Instead of going in order of my units, I decided to start with some of my faves first. I love factoring and I love how I progress through factoring. Hopefully eventually I'll do a vlog (never done one)/video talking you through how I build coherence through multiplying, factoring, and dividing - but until then, here's how I initially progress through factoring. I use the box/area/partial products method for factoring, so students are already used to using that framework.
Finding a GCF
Factoring out a GCF ("skinny box" AND intro factoring GCF from a 2x2 box)
Difference of Squares (this could also go at the end after trinomials)
Factoring trinomials where a = 1 ("X factor", aka just sum/product puzzles if you know those)
Factoring trinomials where a isn't 1 ("X Box" originally inspired by Julie at ispeakmath.)
First thing is we need to establish what a GCF is and how to find it, which is part of a class period. The rest of the day we talk about factoring out a GCF from a polynomial by putting each term into a compartment of the hence forth "skinny box".
The same day and the beginning of the next we talk about factoring out of a 2x2 box. I think this is one of the key elements that helps my students be so successful later when we do trinomials. Hint: I used to teach this part as finding the GCF of each row/column but now just have them find the GCF of the first row and then go around saying what times (GCF) gives me whats in the box? Works SO much better now and works seamlessly with the intuition for dividing polynomials with the box in Math 3 (coherence!!!)

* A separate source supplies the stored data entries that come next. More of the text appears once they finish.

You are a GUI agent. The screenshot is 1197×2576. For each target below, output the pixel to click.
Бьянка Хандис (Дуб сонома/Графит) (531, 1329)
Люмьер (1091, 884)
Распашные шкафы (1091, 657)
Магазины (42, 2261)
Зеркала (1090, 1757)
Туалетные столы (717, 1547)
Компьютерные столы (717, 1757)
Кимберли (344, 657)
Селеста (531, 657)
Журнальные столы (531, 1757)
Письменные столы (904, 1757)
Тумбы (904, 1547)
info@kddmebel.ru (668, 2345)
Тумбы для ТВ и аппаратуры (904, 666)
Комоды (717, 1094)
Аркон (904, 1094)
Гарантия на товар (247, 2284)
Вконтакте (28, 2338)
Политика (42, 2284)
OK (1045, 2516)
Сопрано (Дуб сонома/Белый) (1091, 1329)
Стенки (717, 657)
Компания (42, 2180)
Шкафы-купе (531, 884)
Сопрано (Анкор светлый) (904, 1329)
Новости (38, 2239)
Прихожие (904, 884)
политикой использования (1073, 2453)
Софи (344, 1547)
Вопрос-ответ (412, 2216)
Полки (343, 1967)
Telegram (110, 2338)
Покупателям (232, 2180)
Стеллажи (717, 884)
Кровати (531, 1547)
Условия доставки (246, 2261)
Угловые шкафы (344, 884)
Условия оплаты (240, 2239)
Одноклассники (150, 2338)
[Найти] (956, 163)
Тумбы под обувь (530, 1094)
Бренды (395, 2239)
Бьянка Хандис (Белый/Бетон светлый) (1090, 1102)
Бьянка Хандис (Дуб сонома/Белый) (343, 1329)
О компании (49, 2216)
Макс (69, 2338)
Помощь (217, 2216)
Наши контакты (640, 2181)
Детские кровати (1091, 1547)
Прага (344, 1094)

The next day we move onto Difference of Squares - next semester I might move this to the end. Stole the note form from Sarah Carter at mathequalslove. My twist with this is my "Difference of Squares" rap. While I haven't video taped it. I guess someone in my class recorded this and entitled it "When Math Teachers Try to Make Class Fun" <3 . Before direct instruction I have them multiply out several difference of squares to notice/wonder about the pattern.
Me doing it (slower than I usually do so they can see the steps)
Brave student then doing it for the class (LOVE HER!)
It's ridiculously cheesy but one of the best feelings later when the students learn it and you have a whole class getting into it with you. =)
Next up is trinomials where a is one which I affectionately call the "X Factor"...because you use an X, and you are factoring...and I love puns, especially if they are terrible.
I give students a sum/product puzzle where at first all the numbers are given and I ask them to find a pattern that works for all the Xs. (Love introing things as a puzzle, because isn't that really all factoring is?! and you get more interest/buy in from students when you present it this way). We then talk about how to use this method to factor. Once we move onto where a isn't 1 we talk about why it always starts with (x ) (x ) if your a is 1.
Then we move onto X Box. To start this off, I give them a filled in box and have them find the GCF and all the sides like we did Day 1. How was that? "Easy" then I have them do an X Factor problem. How was that? "Easy" I then write up the original polynomial we started with and ask them to notice/wonder about where the different numbers and terms are coming from in the original polynomial so that they practically discover the process for themselves. Thanks to Elissa @ for typing up my notes!
By the way, throughout all of this I'm constantly emphasizing that factoring is just rewriting a problem as multiplication.
Last, we factor completely. For that I made a handy dandy flow chart because, let's face it, I <3 flow charts.
Here's the link to my documents that I've actually created. I will add others to the same link as I get around to typing them up! Sorry for the awful handwritten copies for now, but hey - something is better than nothing!
Here are my old youtube videos explaining it if you are still curious. Notes: I was still doing the GCF for all rows/column method in the X Box Video =/
Difference of Squares:
SIDE NOTE: I actually am changing things up a bit by introducing solving by factoring/zero product property first and then practicing with every new method. I found this semester that it really helped students distinguish between what "factor" and "solve" meant!